Bu gençllik kendisine güvenen bu milleti inşallah hayal kırıklığına uğratmayacak. Burada her birinize bu gençlik kongresinde tek tek teşekkür ediyorum.

Mazinize sahip çıktığınız için teşekkür ediyorum. Şehitlerimizin hatırasına sahip çıktığınız için Osmanlı ruhuna sahip çıktığınız için hepinizi tek tek tebrik ediyorum.

AK Parti çatısı altında 14 Ağustos 2001'den bu yana hizmet etmiş tüm genç kardeşlerimi kutluyorum. Ebedi hayata intikal edenlere Allah'tan rahmet diliyorum.

Bİrlikte yürüdüğümüz ama bizimle terleyen kardeşlerime teşekkür ediyorum. Döktüğünüz alın teri için fedakarlıklarınız için sizlere şükranlarımı sunuyorum.

Burada bu heyecanın bu coşkunun bu aşkın ikliminden açık açık ilan ediyorum. Buradaki bu salondaki gençlik Türkiye'nin gençliğidir. Türkiye'nin takendisidir. Bu salondaki gençlik kökü mazili olan gençliktir. Bu salondaki gençlik tarihini çok iyi bilen çok seven devraldığı mirasın omuzlarındaki yükün farkında olan bir gençliktir. Bu gençlik kavganın çatışmanın değil dayanışmanın kucaklaşmanın tarafında bir gençliktir. Burada Türkiye'nin umudu var. Burada sadece Türkiye'nin değil ortadoğunun balkanların afrika'nın umudu var.

Burada sadece Türkiye'ye değil ortadoğuya Afrika'ya örnek teşkil eden bir gençlik var. Bu gençlik 23 Nisan coşkusunu çok iyi bilen bir gençliktir. Bu gençlik Kurtuluş Savaşı ruhunu çok iyi bilen bir gençliktir. Bu gençlik 19 Mayıs ruhunu bilen bir gençliktir.
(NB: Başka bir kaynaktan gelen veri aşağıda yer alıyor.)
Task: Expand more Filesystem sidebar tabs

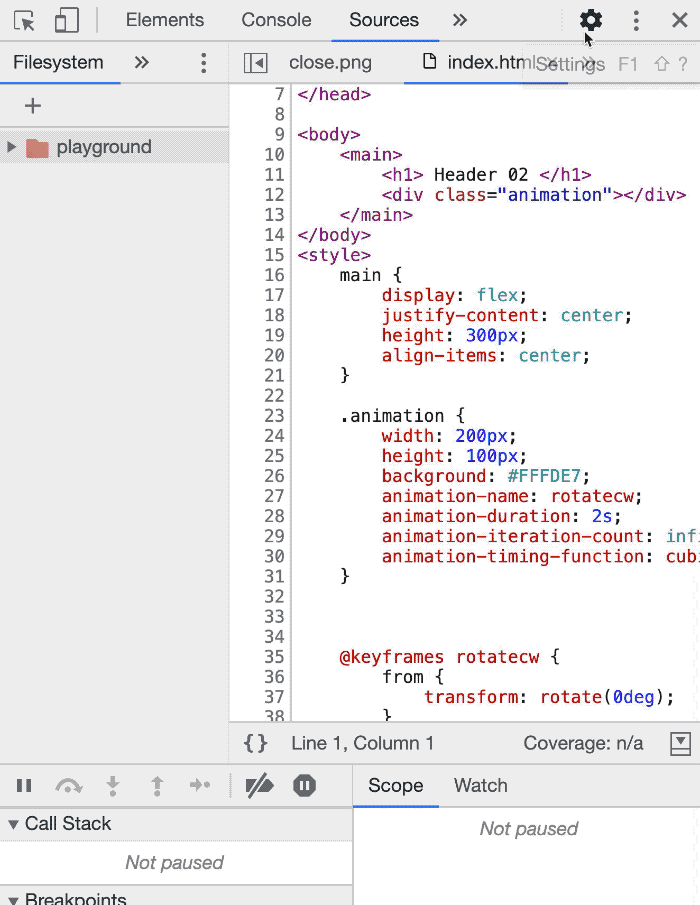Action: point(142,63)
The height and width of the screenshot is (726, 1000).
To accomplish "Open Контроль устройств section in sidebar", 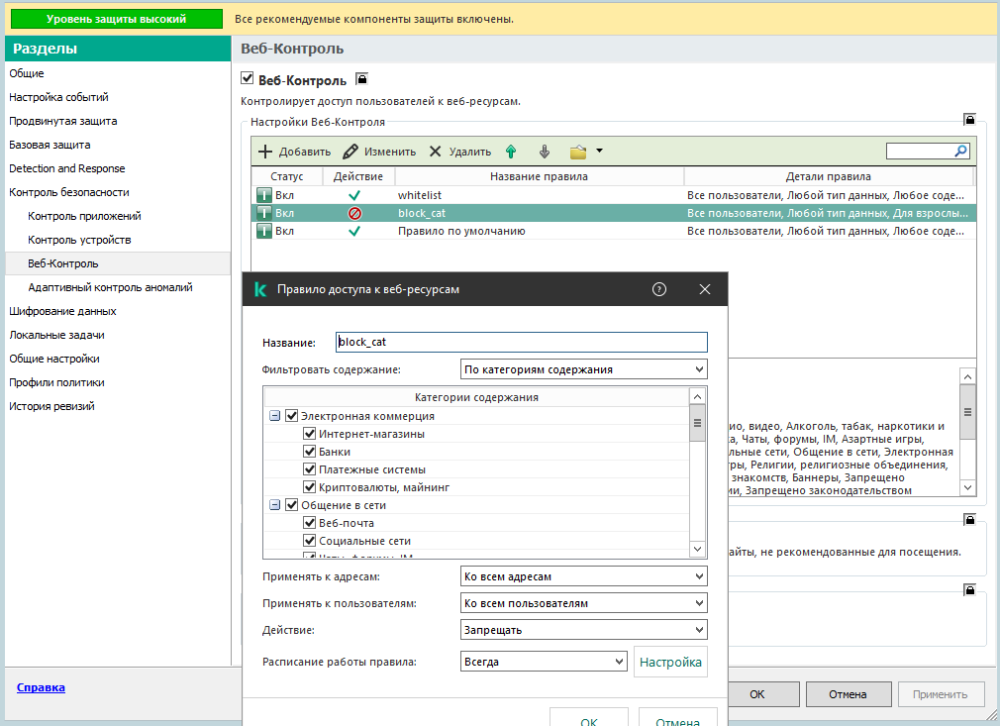I will 79,240.
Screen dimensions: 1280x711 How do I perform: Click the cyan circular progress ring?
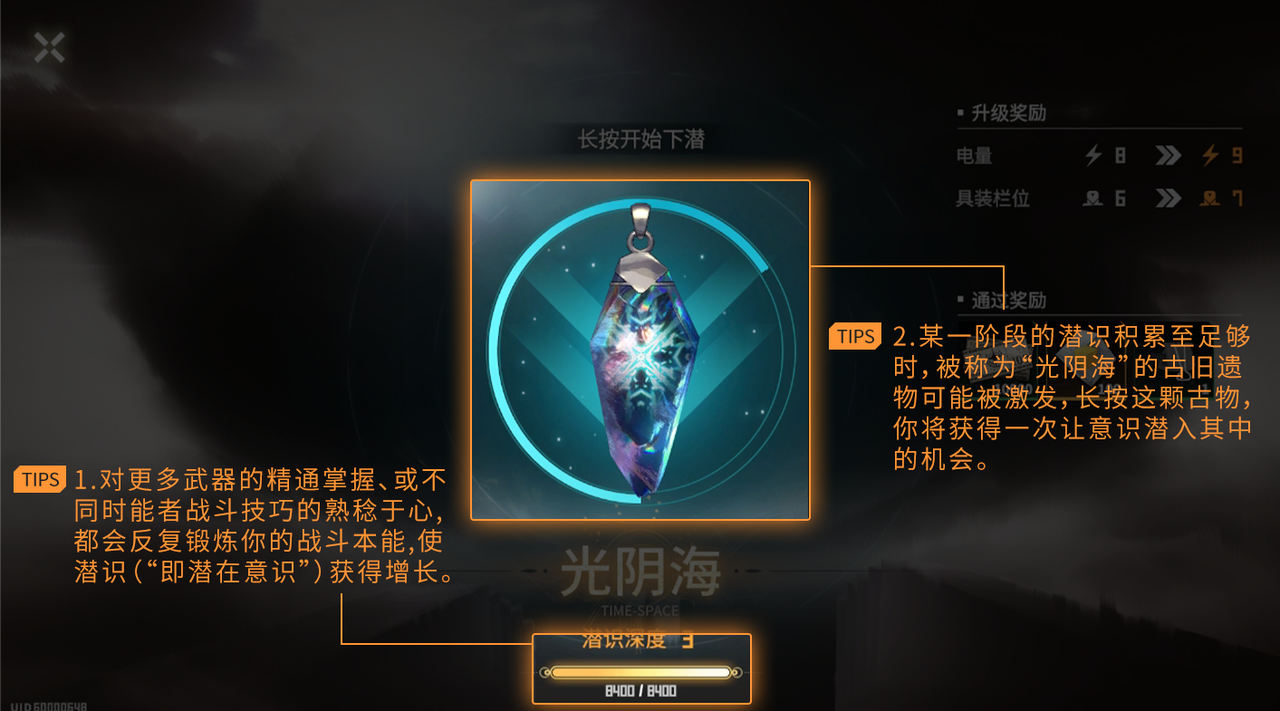[640, 350]
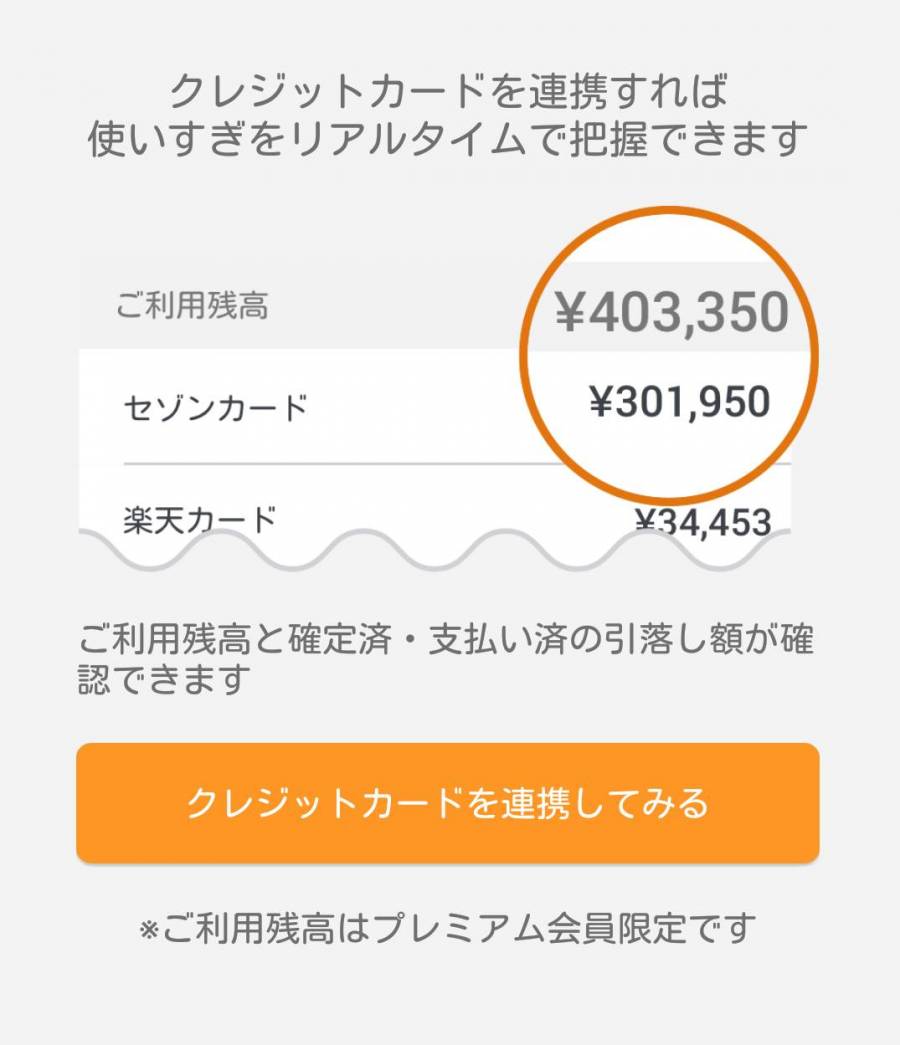
Task: Click the heading line クレジットカードを連携すれば
Action: [447, 91]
Kimse bize bu gençliğe 23 Nisan 19 Mayıs 29 Ekim dersi vermeye çalışmasın. Tam tersine 23 Nisan ruhunu öğrenmek isteyen varsa buyursun bu gençlikten öğrensin. Eğer 19 Mayıs'ın 29 Ekim'in ruhunu öğrenmek isteyen varsa bu gençlik öğretsin.
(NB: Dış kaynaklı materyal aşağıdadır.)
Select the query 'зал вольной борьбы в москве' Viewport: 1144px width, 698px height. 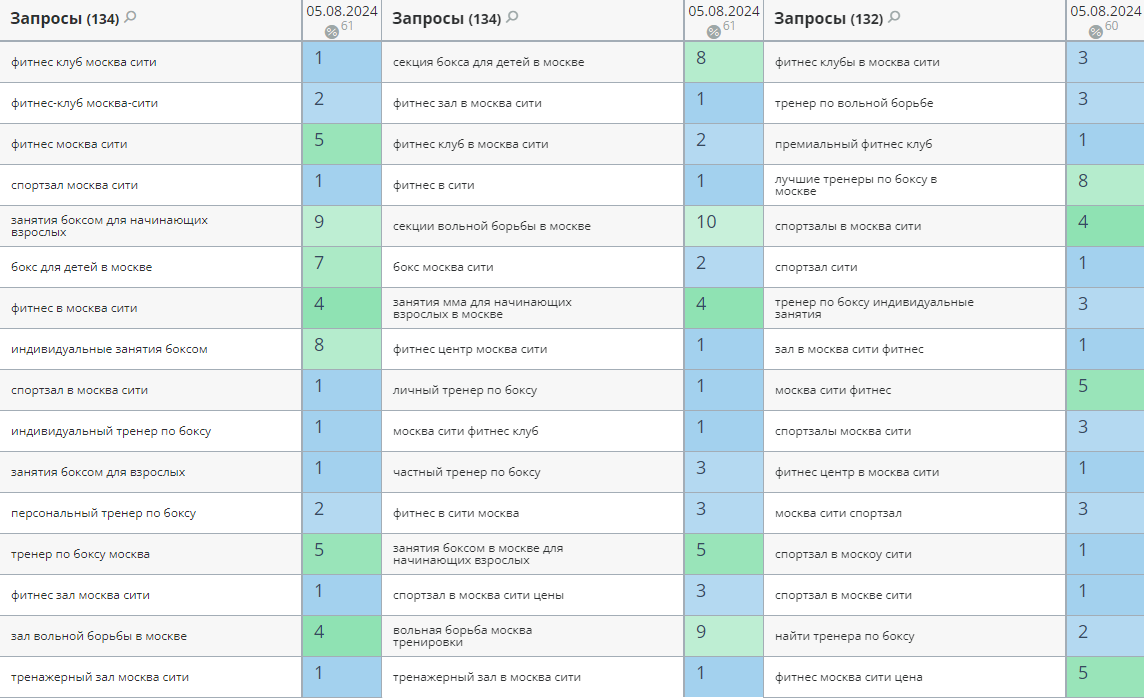point(99,636)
Türkiye'nin tapusu belli kesimin elit kesimin elinde değil. 75 milyonun elindedir. Kimse kendini TÜrkiye'nin yegane sahibi görmesin. Türkiye'Nin sahibi bu gençliktir. Artık 19 Mayıs törenleri üzerinden kimse mürebbiye gibi parmağını sallayarak bizi tehdit etmeye kalkışmasın.

Biz onlar gibi 19 Mayıs'ın istismarının değil özünün takipçisiyiz. Ey CHP 19 Mayıs size bu kadar önemliydi de neden bugüne kadar sahip çıkmadınız?

Samsun'u bugüne kadar neden hatırlamadınız? Sarıkamış'ı neden hatırlamadınız? Erzurum'u ayağa kaldıran AK Parti iktidarıdır. Çanakkale'yi elinden tutup bütün şehitliklerimizi panaroma 1915'lerimizi ayağa kaldıran AK Parti iktidarıdır. NEredeydiniz Ey CHP Ey MHP! Ne yaptınız?

Gençliği ejdadıyla buluşturan AK Parti oldu. Bunlar sadece istismar yapar ama biz meselenin özüyle ilgileniyoruz. Biz genç nesillerin sıkıcı resmi törenlerle değil 19 Mayıs'ın özüne coşkusuna uygun kutlamalardan yanayız.Kendilerini 19 Mayıs'In yegane sahibi olarak görenlere fırsat tanımayacağız.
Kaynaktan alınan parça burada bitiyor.